SPF record
D. Stussy
spam at bde-arc.ampr.org
Sun Nov 2 22:00:33 UTC 2008
"Matus UHLAR - fantomas" <uhlar at fantomas.sk> wrote in message
news:gekbim$1da4$1 at sf1.isc.org...
> > Res wrote:
> > > On Sun, 2 Nov 2008, Byung-Hee HWANG wrote:
> > >
> > >> Well, a negligible number of people may have a very important
position
> > >> as like a businessman in international trade or a special researcher
in
> > >> scientific area. So i did not set a SPF record in DNS aside from the
> > >> obvious things (e.g., mailing list manager's domain) ;;
> > >
> > > We have lawyers and doctors, and none of them have ever had any
issues,
> > > and I doubt an international business or scientific would be using
> > > shared host server :)
>
>
> On 02.11.08 22:30, Byung-Hee HWANG wrote:
> > That's local issue. It's hard to explain in detail. Anyway i would like
> > to say that SPF is somewhat dangerous to use as anti-spam trick.
>
> yes, since SPF is an anti-forgery and not anti-spam tool
Technically, domainkeys is also an anti-forgery tool.

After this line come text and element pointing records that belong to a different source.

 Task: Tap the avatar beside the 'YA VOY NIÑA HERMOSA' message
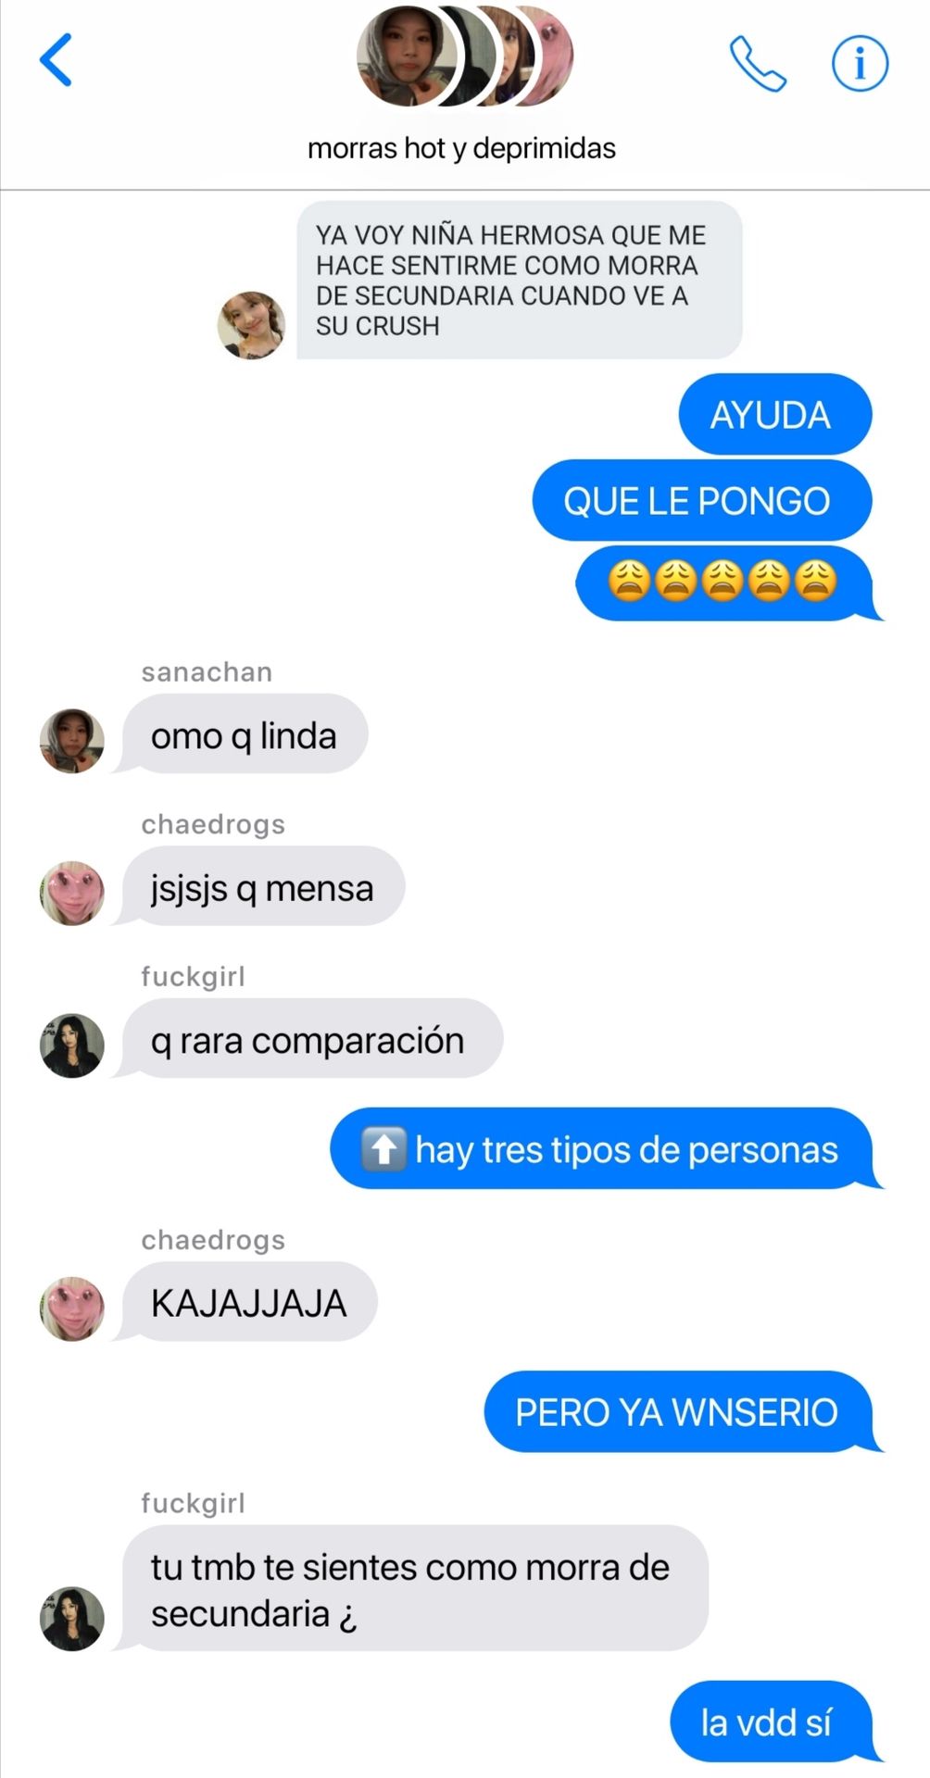[x=251, y=325]
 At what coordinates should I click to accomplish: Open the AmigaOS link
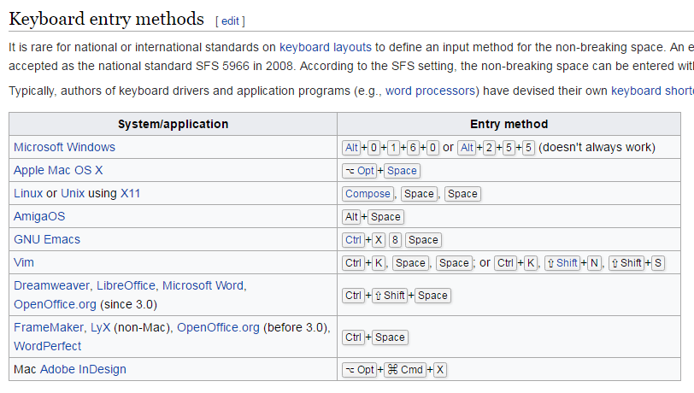[39, 216]
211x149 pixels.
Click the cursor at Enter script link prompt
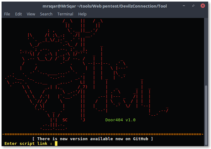click(x=56, y=143)
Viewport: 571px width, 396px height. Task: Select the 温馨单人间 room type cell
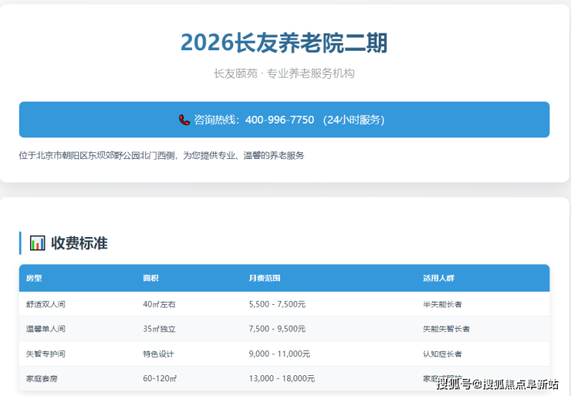(46, 329)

SPF is not dangerous. It can break mail forwarding - so systems that
receive forwarded mail need to be aware of that. Domainkeys doesn't have
that problem, but is more difficult to implement.
PS: Anyone who advocates using a TXT-RR for SPF is more than 2 years behind
the times and should not be given any respect. The SPF-RR (type 99) has
been supported in DNS for 2 years now. The TXT-RR was a transitional
mechanism ONLY and is therefore depreciated.